What I would also like you (and the Congress) to consider is for management/employee/director ("EMD") options to be subject to the same swing profit rules as apply for equity transactions. That is, a profit made within six months should be returned to the company. This would lead to EMD exercisers holding their options or shares (upon exercise) for at least 6 months and a day, which would lead to exercising at lower prices (to reduce the tax outlay), and reduce the incentive to push the financials or excessively spin the news releases.
Much of the problem we have had with not expensing options has been because the options were allowed to be exercised and the shares immediately sold. We wanted the option holders to have their interests aligned with shareholders, which could be enhanced again if the incentive is to exercise at a low price with a long-term horizon.

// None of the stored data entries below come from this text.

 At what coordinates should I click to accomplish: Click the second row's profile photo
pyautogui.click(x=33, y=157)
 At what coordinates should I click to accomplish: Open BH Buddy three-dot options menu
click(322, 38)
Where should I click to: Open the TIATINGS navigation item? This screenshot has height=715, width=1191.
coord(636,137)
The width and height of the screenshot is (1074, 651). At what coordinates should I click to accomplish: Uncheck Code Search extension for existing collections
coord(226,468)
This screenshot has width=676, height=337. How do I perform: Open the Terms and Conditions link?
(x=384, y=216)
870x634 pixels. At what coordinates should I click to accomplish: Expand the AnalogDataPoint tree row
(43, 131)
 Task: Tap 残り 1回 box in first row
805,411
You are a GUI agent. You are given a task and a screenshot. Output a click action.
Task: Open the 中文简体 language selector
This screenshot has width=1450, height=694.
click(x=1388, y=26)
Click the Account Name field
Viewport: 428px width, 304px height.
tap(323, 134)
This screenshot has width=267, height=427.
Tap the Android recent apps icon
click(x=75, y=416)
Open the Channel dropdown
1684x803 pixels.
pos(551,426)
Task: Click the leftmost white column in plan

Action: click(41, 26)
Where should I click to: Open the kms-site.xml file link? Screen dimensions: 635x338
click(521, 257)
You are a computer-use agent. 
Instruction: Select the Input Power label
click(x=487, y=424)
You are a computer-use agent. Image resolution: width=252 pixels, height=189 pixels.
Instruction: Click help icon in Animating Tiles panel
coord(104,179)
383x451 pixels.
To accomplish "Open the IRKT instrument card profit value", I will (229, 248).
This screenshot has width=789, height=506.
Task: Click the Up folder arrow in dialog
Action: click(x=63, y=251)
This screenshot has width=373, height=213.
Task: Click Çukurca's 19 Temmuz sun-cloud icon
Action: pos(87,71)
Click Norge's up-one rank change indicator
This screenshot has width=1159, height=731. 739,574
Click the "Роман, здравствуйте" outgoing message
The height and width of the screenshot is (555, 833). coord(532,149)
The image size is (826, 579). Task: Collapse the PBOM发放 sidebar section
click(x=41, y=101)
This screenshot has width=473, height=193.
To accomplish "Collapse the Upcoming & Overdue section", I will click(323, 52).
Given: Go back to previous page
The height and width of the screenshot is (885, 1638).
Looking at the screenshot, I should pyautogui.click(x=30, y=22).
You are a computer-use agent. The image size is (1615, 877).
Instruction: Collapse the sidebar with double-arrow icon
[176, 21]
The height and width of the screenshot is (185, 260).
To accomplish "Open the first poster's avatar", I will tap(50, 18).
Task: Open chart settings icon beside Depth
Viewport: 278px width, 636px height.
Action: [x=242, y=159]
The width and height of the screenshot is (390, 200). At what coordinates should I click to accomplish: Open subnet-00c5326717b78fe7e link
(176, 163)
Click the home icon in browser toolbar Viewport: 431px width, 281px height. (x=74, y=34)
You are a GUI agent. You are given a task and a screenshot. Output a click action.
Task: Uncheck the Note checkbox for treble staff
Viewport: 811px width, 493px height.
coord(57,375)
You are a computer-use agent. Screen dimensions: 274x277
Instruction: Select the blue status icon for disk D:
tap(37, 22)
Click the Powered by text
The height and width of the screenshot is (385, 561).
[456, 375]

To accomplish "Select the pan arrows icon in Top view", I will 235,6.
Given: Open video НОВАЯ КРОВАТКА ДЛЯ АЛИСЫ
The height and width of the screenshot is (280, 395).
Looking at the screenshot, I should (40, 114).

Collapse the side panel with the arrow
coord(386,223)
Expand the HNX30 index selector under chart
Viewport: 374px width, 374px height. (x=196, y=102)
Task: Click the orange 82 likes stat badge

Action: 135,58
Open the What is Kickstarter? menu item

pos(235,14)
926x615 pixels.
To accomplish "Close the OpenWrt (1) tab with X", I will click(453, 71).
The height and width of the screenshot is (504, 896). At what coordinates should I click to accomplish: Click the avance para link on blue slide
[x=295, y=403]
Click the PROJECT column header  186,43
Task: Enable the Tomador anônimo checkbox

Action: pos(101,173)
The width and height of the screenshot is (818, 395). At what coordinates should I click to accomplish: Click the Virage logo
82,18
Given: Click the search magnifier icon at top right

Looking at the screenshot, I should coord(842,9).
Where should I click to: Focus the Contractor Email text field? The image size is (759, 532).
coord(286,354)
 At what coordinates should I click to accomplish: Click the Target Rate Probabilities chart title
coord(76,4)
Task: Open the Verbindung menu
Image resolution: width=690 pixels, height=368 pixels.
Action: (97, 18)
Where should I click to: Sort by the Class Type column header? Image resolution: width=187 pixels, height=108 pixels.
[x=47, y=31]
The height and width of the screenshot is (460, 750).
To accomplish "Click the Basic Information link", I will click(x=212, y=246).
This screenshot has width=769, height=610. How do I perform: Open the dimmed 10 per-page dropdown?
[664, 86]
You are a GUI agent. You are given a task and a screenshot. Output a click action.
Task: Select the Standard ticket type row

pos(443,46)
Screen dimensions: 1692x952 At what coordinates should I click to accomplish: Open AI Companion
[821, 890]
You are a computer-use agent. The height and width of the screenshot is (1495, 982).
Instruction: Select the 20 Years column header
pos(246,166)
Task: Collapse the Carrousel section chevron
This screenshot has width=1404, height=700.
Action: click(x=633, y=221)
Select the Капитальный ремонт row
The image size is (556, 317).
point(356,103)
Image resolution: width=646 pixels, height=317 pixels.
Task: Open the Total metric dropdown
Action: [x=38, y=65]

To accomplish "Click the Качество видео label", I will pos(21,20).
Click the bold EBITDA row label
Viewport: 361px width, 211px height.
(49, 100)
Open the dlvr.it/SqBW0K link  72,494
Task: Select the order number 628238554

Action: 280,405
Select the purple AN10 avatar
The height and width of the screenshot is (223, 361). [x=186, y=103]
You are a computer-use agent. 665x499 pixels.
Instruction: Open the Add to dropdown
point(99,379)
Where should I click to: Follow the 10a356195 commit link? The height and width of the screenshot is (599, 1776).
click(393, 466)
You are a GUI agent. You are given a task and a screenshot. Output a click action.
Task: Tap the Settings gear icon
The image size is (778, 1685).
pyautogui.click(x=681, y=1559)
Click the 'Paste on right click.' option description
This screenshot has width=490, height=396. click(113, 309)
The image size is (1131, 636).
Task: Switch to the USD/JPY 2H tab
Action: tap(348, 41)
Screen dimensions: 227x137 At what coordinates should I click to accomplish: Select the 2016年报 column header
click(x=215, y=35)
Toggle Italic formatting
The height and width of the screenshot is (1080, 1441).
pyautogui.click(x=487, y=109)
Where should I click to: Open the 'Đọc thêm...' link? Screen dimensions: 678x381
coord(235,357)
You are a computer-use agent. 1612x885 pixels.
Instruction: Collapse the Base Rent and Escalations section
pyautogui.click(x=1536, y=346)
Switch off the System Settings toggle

Option holders perhaps should be allowed to sell enough shares to cover current taxes on the exercise, along the lines of Citigroup's plan. I don't really like cashless exercises, but if shares are sold only in an amount needed to pay taxes on the current exercise, maybe I'd look past the conflict with stockholders' interests (I want exercisers to hold). I'd prefer to see smaller exercises at first, which over the length of a career would pay for subsequent exercises, and so on, without selling any of the shares obtained from a current exercise.
Although expensing options seems to be where we are headed, and today I would expense all, there may be an argument (that would also satisfy the opponents of expensing) to reduce or amortize or eliminate the expensing calculation, if the interests of the option exercisers are truly aligned with long-term shareholder interests. To reduce or eliminate expensing should require, at a minimum that no shares received upon exercise are sold for some minimum period of time. Choices of time periods could be 6 months and a day, 3 years, and lifetime of service at that company. Shares could be sold at a loss without any time restriction, overcoming the current advice that employees sell to cover their tax liability.